§ APLICA LO LEÍDO
[1] Según el texto sobre el narcotráfico, ¿qué nivel alcanzaron en Perú en 2020 el cultivo de coca y la producción de cocaína?
[2] Copia al pie de la letra el fragmento del texto sobre el narcotráfico que empieza con las palabras que contienen "Pero las recomendaciones" y termina con "el desplazamiento forzado.".
[3] Prosigue el texto sobre el narcotráfico y las comunidades indígenas a partir de su última oración.

-------- TEXTO SELECCIONADO --------

El reporte de Mongabay hace mención especial a Colombia, donde los narcotraficantes han incrementado el número de rutas para el tráfico de sustancias ilícitas, un comportamiento que coincide con el aumento récord de la producción de cocaína en ese país en el último año, según el informe de la Oficina de Política Nacional de Control de Drogas de la Casa Blanca que fue publicado el mes pasado.

Ese estudio determinó, en paralelo, que en 2020 hubo un aumento "de la violencia en las áreas rurales" en el contexto de la pandemia. El panorama es similar en Perú, donde en ese mismo año "el cultivo de coca y la producción de cocaína alcanzaron un nivel récord de 88.200 hectáreas".

Según las conclusiones de la oficina estadounidense, la evidente expansión de las áreas en control del narcotráfico "muestran la necesidad de incrementar los enfoques holísticos que combinen desarrollo económico, mayor presencia gubernamental y seguridad ciudadana, interdicción y erradicación en áreas rurales clave para reducir la producción de cocaína de manera sostenible y construir la paz en áreas afectadas por conflictos".

Pero las recomendaciones de EE.UU. –principal consumidor de las drogas que se producen en América Latina– están muy lejos de la realidad. La investigación conjunta de Mongabay destaca que el avance de grupos irregulares ha sido por la ausencia -o anuencia– del Estado y ha afectado no solo a la naturaleza, debido a la deforestación, sino también a las comunidades indígenas que viven en esos territorios y sufren la violencia y el desplazamiento forzado. 

Anatomía de la violencia

En Perú, los pueblos originarios situados en la región de Ucayali, y los de Santa Rosillo de Yanayaku y Anak Kurutuyaku, en la región de San Martín, han dejado de recorrer sus propias tierras por temor a ser asesinados por los narcotraficantes que operan en esa región.

-------- DATOS DEL EJERCICIO --------

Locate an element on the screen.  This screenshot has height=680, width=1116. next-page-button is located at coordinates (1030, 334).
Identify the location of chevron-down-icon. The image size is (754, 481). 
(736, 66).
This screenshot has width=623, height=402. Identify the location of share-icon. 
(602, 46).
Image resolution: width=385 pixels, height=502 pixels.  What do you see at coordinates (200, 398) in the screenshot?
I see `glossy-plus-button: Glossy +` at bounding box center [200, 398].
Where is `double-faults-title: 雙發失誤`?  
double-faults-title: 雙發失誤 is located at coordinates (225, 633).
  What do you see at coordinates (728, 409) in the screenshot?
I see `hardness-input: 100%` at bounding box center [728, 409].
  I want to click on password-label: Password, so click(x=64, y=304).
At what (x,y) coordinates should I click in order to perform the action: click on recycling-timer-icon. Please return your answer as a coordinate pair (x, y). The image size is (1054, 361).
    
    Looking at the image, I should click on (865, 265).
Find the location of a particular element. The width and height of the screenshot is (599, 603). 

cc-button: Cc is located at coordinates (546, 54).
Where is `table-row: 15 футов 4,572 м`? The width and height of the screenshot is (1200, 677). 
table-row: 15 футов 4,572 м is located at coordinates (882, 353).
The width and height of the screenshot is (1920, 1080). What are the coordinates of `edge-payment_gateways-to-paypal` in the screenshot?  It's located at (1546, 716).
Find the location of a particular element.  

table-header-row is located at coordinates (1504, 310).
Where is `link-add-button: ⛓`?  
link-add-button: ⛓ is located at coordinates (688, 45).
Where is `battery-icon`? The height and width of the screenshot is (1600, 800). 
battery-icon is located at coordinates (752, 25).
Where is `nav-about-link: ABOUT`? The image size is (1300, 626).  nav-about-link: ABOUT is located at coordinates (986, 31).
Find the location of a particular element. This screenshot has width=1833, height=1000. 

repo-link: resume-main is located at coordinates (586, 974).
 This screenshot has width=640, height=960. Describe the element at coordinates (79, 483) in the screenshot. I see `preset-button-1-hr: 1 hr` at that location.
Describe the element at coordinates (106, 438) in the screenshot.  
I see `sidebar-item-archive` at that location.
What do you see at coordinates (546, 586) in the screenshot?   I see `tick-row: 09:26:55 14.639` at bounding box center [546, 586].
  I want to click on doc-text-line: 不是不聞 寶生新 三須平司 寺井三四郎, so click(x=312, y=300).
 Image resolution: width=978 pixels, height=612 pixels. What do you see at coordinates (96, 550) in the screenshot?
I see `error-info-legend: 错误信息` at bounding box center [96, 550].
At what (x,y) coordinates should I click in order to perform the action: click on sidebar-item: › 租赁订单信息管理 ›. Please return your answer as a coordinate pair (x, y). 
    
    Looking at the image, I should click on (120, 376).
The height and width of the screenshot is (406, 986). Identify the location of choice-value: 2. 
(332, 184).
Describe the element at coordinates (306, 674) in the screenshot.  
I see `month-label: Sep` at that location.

--------

§ RESPUESTAS POR PUNTO
[1] Un nivel récord de 88.200 hectáreas.

[2]
Pero las recomendaciones de EE.UU. –principal consumidor de las drogas que se producen en América Latina– están muy lejos de la realidad. La investigación conjunta de Mongabay destaca que el avance de grupos irregulares ha sido por la ausencia -o anuencia– del Estado y ha afectado no solo a la naturaleza, debido a la deforestación, sino también a las comunidades indígenas que viven en esos territorios y sufren la violencia y el desplazamiento forzado.

[3]
Los habitantes estiman que los narcotraficantes les han despojado de al menos 10 % de sus tierras, al tiempo que han destinado unas 2.000 hectáreas para el cultivo de coca y la instalación de laboratorios de pasta base. La acción de esos grupos ilegales se ha ejercido a través de la intimidación y la imposición de unas 'normas' que privan a las comunidades indígenas de transitar libremente por sus propios predios.

Datos recopilados desde el inicio de la pandemia hasta la actualidad dan cuenta del asesinato de al menos siete líderes indígenas en Perú, tres de ellos este año. El último reportado fue el homicidio de Mario Marco López Huanca, responsable de la Reserva Comunal El Sira, quien fue abaleado por narcotraficantes mientras caminaba por las inmediaciones del río Anacayali.

En Colombia, el panorama es aún peor. Solo en lo que va de año, al menos 28 líderes indígenas han sido asesinados, según el recuento realizado por el Instituto de Estudios para el Desarrollo y la Paz (Indepaz), que contabiliza un total de 86 activistas sociales y ambientales víctimas de homicidio.

La Amazonía colombiana, además, aparece entre las zonas de mayor conflicto por la aparición de actores ilegales armados que no solo deforestan, sino que ejercen su coerción contra las comunidades originarias que rodean los parques nacionales Sierra de la Macarena (departamento del Meta), Serranía de Chiribiquete (departamentos del Guaviare y Caquetá) y, sobre todo, el resguardo indígena Yaguará II (Llanos del Yarí). 

En Bolivia y Ecuador, la situación también es preocupante. Las extracción de madera en la cuenta de los ríos Bobonaza, Curaray y Villano, en territorio ecuatoriano, no solo ha tenido consecuencias en el desbosque, sino también en la instalación de colonos, la ruptura del tejido social y la proliferación de actividades ilegales, detalla el informe de Mongabay.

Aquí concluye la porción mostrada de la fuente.